2. Minimum detectable effect (MDE)

The smallest improvement you want the test to be able to reliably detect. Usually expressed as a relative lift ("we want to detect a 10% lift in conversion rate") or sometimes as absolute percentage points ("we want to detect a 0.5pp lift").

This is the input people misunderstand most often. MDE is not a prediction of how much the variant will lift conversions. MDE is the _resolution limit_ of your test — the smallest effect you'll be powered to detect. The variant might genuinely produce a 3% lift, but if your MDE is 8%, the test will likely return inconclusive.

Lower MDE means the test can detect smaller effects, but requires more sample. There's an inverse-square relationship: cutting MDE in half quadruples the required sample size. Realistic MDE choices in CRO:

  • 5% relative MDE: For very small changes (button color, micro-copy). Requires lots of traffic.
  • 10% relative MDE: The most common default. Reasonable for layout changes, new CTAs, feature additions.
  • 15-20% relative MDE: For larger changes — major redesigns, pricing changes, new flows. Less traffic needed but you'll miss smaller wins.

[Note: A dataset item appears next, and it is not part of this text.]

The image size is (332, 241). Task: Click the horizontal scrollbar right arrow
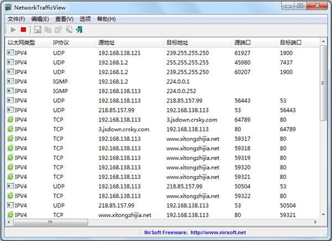(316, 222)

Pick an MDE that represents a _meaningful_ business outcome, not the smallest theoretically detectable effect. If a 3% lift wouldn't change your decision about shipping the variant, don't power the test for 3%.

3. Statistical confidence (also called significance level, or 1 - α)

How confident you want to be that an observed "winner" isn't a fluke. 95% is the industry standard, meaning a 5% chance (α = 0.05) of declaring a winner when there is no real difference.

Higher confidence means lower false-positive rate but requires more sample size. 90% confidence requires roughly 30% less sample than 99% confidence. For exploratory tests where the cost of being wrong is low, 90% is defensible. For high-stakes pricing or homepage tests, 99% might be worth the extra runtime.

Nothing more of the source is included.